**YOUR ASSIGNMENT:** Once the line with "Instruction: Toggle リンクに下線を付ける checkbox" is found in the data, output it and each following line exactly, up to and including the line with "Task: Click the green window maximize dot", and nothing before or after.

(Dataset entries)

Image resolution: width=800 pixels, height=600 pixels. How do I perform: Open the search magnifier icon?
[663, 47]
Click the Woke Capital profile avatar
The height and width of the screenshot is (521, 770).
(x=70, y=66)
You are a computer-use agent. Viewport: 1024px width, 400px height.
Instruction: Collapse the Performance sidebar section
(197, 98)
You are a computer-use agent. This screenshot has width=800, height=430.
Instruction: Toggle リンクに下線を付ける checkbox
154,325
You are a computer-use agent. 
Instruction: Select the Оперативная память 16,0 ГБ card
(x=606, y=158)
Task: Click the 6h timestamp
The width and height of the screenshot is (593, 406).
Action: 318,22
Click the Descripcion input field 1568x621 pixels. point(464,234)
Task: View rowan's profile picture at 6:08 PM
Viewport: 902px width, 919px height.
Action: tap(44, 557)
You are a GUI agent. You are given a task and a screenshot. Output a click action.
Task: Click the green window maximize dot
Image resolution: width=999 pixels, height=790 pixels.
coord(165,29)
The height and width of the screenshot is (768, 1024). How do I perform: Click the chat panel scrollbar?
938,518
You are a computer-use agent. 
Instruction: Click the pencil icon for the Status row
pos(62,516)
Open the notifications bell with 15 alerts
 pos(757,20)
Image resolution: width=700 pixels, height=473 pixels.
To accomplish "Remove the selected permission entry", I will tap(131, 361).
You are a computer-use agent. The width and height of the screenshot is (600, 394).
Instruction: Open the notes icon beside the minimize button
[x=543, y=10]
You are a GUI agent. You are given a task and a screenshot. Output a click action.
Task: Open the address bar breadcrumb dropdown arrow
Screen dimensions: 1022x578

**RESPONSE BOX:**
Instruction: Toggle リンクに下線を付ける checkbox
154,325
You are a computer-use agent. 
Instruction: Select the Оперативная память 16,0 ГБ card
(x=606, y=158)
Task: Click the 6h timestamp
The width and height of the screenshot is (593, 406).
Action: 318,22
Click the Descripcion input field 1568x621 pixels. point(464,234)
Task: View rowan's profile picture at 6:08 PM
Viewport: 902px width, 919px height.
Action: tap(44, 557)
You are a GUI agent. You are given a task and a screenshot. Output a click action.
Task: Click the green window maximize dot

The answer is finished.